Article in English | MEDLINE | ID: mdl-22295269

ABSTRACT

OBJECTIVE: International differences in disease prevalence rates are often reported and thought to reflect different lifestyles, genetics, or cultural differences in care-seeking behavior. However, they may also be produced by differences among health care systems. We sought to investigate variation in the diagnosis and management of a "patient" with exactly the same symptoms indicative of depression in 3 different health care systems (Germany, the United Kingdom, and the United States).
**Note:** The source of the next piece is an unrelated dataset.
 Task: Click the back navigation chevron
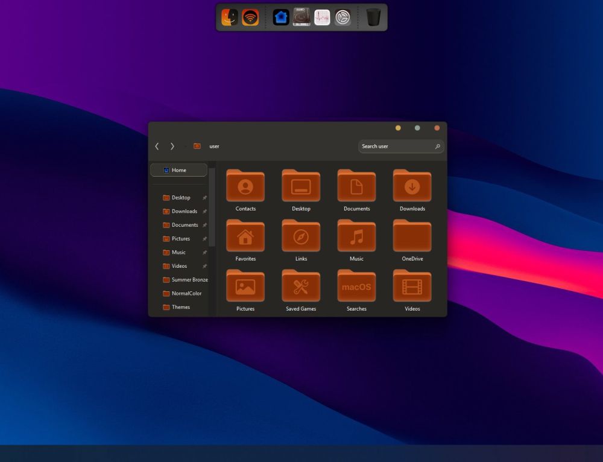[x=157, y=146]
METHOD: A factorial experiment was conducted between 2001 and 2006 in which 384 randomly selected primary care physicians viewed a video vignette of a patient presenting with symptoms suggestive of depression. Under the supervision of experienced clinicians, professional actors were trained to realistically portray patients who presented with 7 symptoms of depression: sleep disturbance, decreased interest, guilt, diminished energy, impaired concentration, poor appetite, and psychomotor agitation or retardation. RESULTS: Most physicians listed depression as one of their diagnoses (89.6%), but German physicians were more likely to diagnose depression in women, while British and American physicians were more likely to diagnose depression in men (P = .0251). American physicians were almost twice as likely to prescribe an antidepressant as British physicians (P = .0241). German physicians were significantly more likely to refer the patient to a mental health professional than British or American physicians (P < .0001). German physicians wanted to see the patient in follow-up sooner than British or American physicians (P < .0001). CONCLUSIONS: Primary care physicians in different countries diagnose the exact same symptoms of depression differently depending on the patient's gender. There are also significant differences between countries in the management of a patient with symptoms suggestive of depression. International differences in prevalence rates for depression, and perhaps other diseases, may in part result from differences among health care systems in different countries.